**YOUR OBJECTIVE:**
Please copy the material word for word, from the line containing "Where should I click to: Toggle" through the line containing "This screenshot has height=409, width=740.", and leave out the pictures.

**DATA ENTRIES:**
* begin *
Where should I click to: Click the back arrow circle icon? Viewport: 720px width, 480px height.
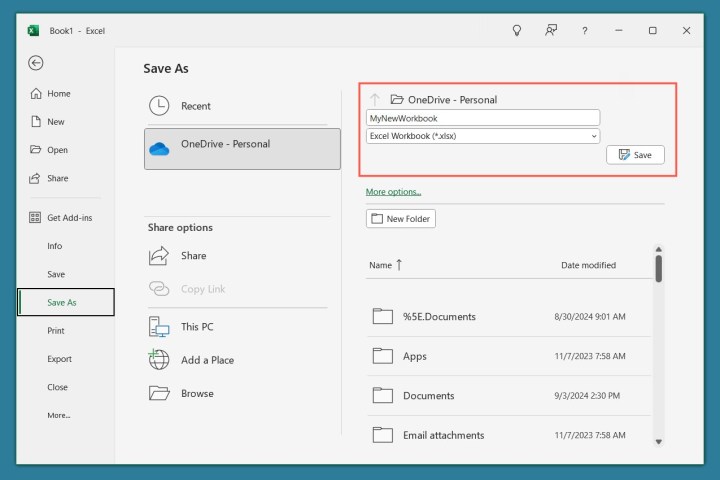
* end *
* begin *
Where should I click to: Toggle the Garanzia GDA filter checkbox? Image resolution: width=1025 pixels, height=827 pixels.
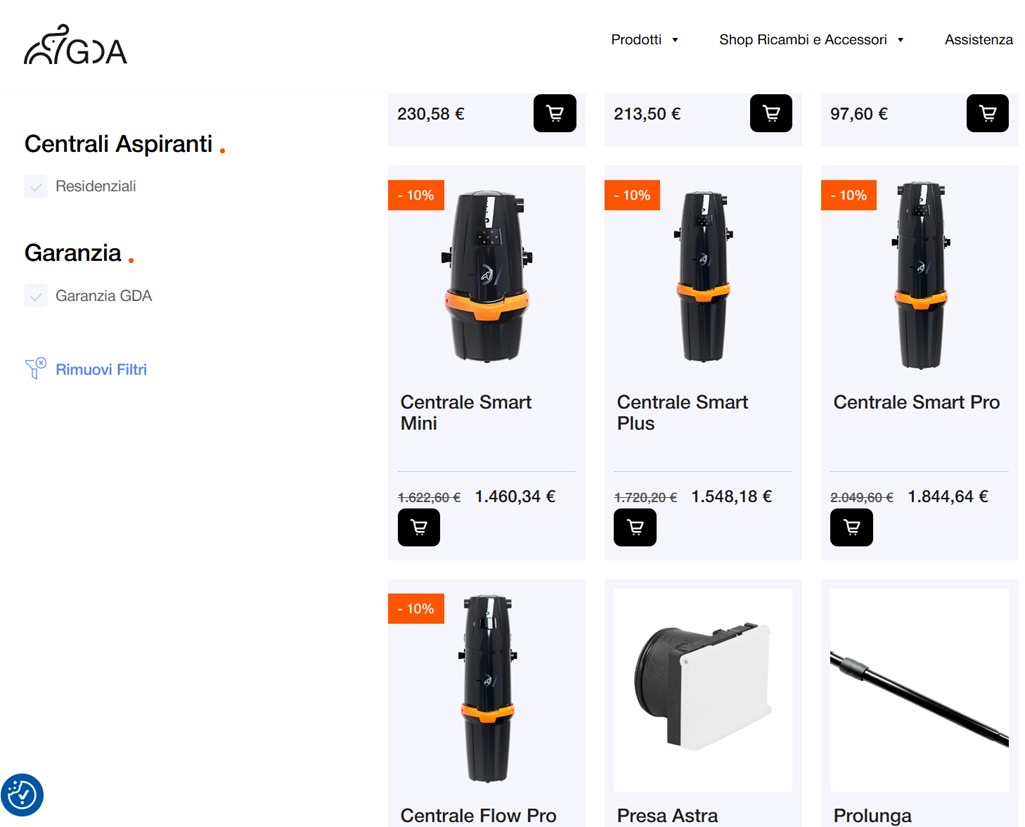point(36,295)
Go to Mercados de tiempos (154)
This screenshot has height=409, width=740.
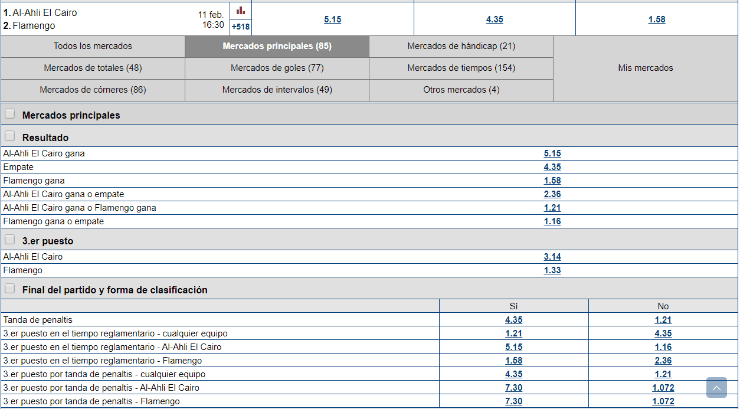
* end *
**CORRECT OUTPUT:**
Where should I click to: Toggle the Garanzia GDA filter checkbox? Image resolution: width=1025 pixels, height=827 pixels.
point(36,295)
Go to Mercados de tiempos (154)
This screenshot has height=409, width=740.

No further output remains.